#### Task to carry out:
Every line below between the one holding "Given: Open the 打开方式 dropdown" and the one holding "This screenshot has width=1010, height=688.", inclusive, should be copied exactly, and no other line.

#### Listed records:
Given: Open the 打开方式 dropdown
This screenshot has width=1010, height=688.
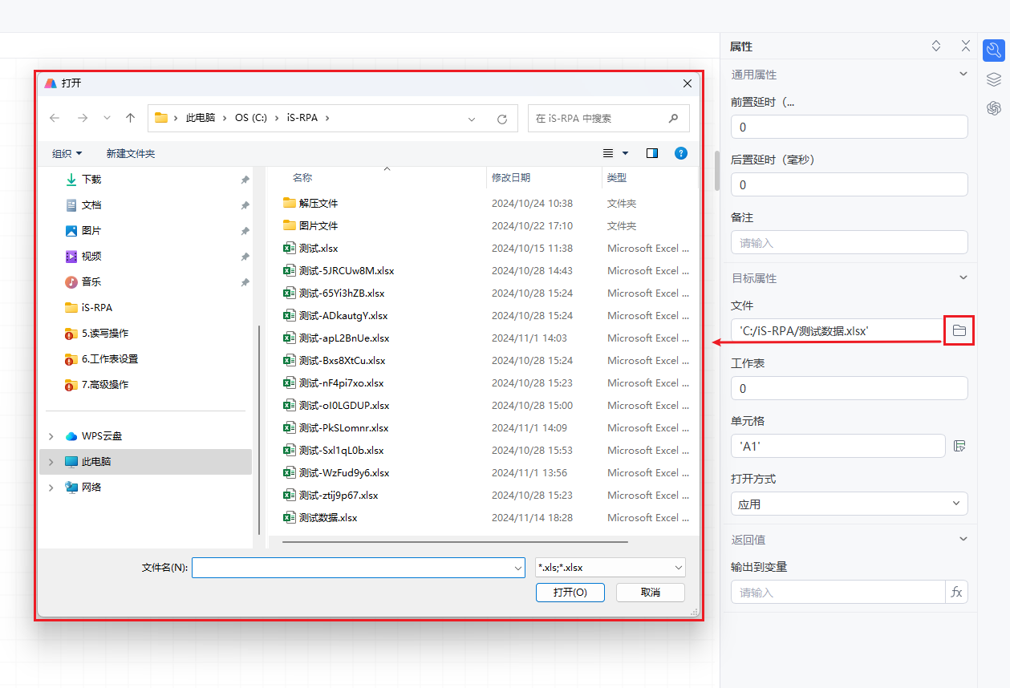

==

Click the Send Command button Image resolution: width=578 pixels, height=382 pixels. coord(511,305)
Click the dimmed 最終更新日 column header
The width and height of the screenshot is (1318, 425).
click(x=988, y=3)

...

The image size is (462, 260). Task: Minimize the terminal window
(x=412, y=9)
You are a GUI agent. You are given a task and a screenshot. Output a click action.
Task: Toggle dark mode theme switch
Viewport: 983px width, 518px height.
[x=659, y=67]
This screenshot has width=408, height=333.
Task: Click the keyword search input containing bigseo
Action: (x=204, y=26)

#### Your solution:
Given: Open the 打开方式 dropdown
This screenshot has width=1010, height=688.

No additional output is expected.